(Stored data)
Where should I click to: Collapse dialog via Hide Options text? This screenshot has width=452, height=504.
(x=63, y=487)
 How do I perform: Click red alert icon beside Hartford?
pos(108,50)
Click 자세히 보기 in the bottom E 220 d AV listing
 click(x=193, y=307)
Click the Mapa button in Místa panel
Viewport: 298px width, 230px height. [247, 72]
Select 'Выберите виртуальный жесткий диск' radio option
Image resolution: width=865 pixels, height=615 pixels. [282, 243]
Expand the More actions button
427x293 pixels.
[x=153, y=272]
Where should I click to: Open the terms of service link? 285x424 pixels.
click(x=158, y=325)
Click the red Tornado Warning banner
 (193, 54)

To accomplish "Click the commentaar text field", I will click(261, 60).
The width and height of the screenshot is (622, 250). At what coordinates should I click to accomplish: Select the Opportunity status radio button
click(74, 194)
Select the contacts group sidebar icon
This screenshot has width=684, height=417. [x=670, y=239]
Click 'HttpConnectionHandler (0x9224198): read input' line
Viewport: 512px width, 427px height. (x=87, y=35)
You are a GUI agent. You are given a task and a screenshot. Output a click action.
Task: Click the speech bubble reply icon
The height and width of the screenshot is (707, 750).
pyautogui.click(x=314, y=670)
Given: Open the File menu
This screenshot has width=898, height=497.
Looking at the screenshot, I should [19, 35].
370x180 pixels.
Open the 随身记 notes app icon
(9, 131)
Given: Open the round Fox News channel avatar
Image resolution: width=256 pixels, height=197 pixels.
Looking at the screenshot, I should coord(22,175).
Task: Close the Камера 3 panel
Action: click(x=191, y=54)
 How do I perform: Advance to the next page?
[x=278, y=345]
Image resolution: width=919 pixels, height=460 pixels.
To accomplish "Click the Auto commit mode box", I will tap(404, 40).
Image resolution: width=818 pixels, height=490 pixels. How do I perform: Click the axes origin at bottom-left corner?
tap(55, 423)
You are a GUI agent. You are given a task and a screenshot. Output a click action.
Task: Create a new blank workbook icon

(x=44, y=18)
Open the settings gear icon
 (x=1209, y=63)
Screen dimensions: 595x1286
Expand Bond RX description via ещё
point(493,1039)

__Activity__
All entries are to be reproduced verbatim, with none omitted.

__Completed task__
Where should I click to: Collapse dialog via Hide Options text? This screenshot has width=452, height=504.
(x=63, y=487)
 How do I perform: Click red alert icon beside Hartford?
pos(108,50)
Click 자세히 보기 in the bottom E 220 d AV listing
 click(x=193, y=307)
Click the Mapa button in Místa panel
Viewport: 298px width, 230px height. [247, 72]
Select 'Выберите виртуальный жесткий диск' radio option
Image resolution: width=865 pixels, height=615 pixels. [282, 243]
Expand the More actions button
427x293 pixels.
[x=153, y=272]
Where should I click to: Open the terms of service link? 285x424 pixels.
click(x=158, y=325)
Click the red Tornado Warning banner
 (193, 54)

To accomplish "Click the commentaar text field", I will click(261, 60).
The width and height of the screenshot is (622, 250). At what coordinates should I click to accomplish: Select the Opportunity status radio button
click(74, 194)
Select the contacts group sidebar icon
This screenshot has width=684, height=417. [x=670, y=239]
Click 'HttpConnectionHandler (0x9224198): read input' line
Viewport: 512px width, 427px height. (x=87, y=35)
You are a GUI agent. You are given a task and a screenshot. Output a click action.
Task: Click the speech bubble reply icon
The height and width of the screenshot is (707, 750).
pyautogui.click(x=314, y=670)
Given: Open the File menu
This screenshot has width=898, height=497.
Looking at the screenshot, I should [19, 35].
370x180 pixels.
Open the 随身记 notes app icon
(9, 131)
Given: Open the round Fox News channel avatar
Image resolution: width=256 pixels, height=197 pixels.
Looking at the screenshot, I should coord(22,175).
Task: Close the Камера 3 panel
Action: click(x=191, y=54)
 How do I perform: Advance to the next page?
[x=278, y=345]
Image resolution: width=919 pixels, height=460 pixels.
To accomplish "Click the Auto commit mode box", I will tap(404, 40).
Image resolution: width=818 pixels, height=490 pixels. How do I perform: Click the axes origin at bottom-left corner?
tap(55, 423)
You are a GUI agent. You are given a task and a screenshot. Output a click action.
Task: Create a new blank workbook icon

(x=44, y=18)
Open the settings gear icon
 (x=1209, y=63)
Screen dimensions: 595x1286
Expand Bond RX description via ещё
point(493,1039)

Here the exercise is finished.